Show every line of the data where the word "computer" can be found.

> **INFORMATION PROVIDED**
--- START ---

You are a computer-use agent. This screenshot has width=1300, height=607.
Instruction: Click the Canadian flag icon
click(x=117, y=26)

--- END ---
--- START ---

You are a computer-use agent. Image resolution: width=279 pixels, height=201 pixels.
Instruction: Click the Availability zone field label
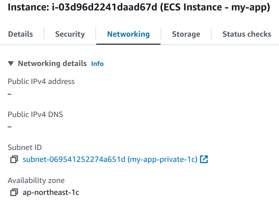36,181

--- END ---

> **COMPLETED EXERCISE**
You are a computer-use agent. This screenshot has width=1300, height=607.
You are a computer-use agent. Image resolution: width=279 pixels, height=201 pixels.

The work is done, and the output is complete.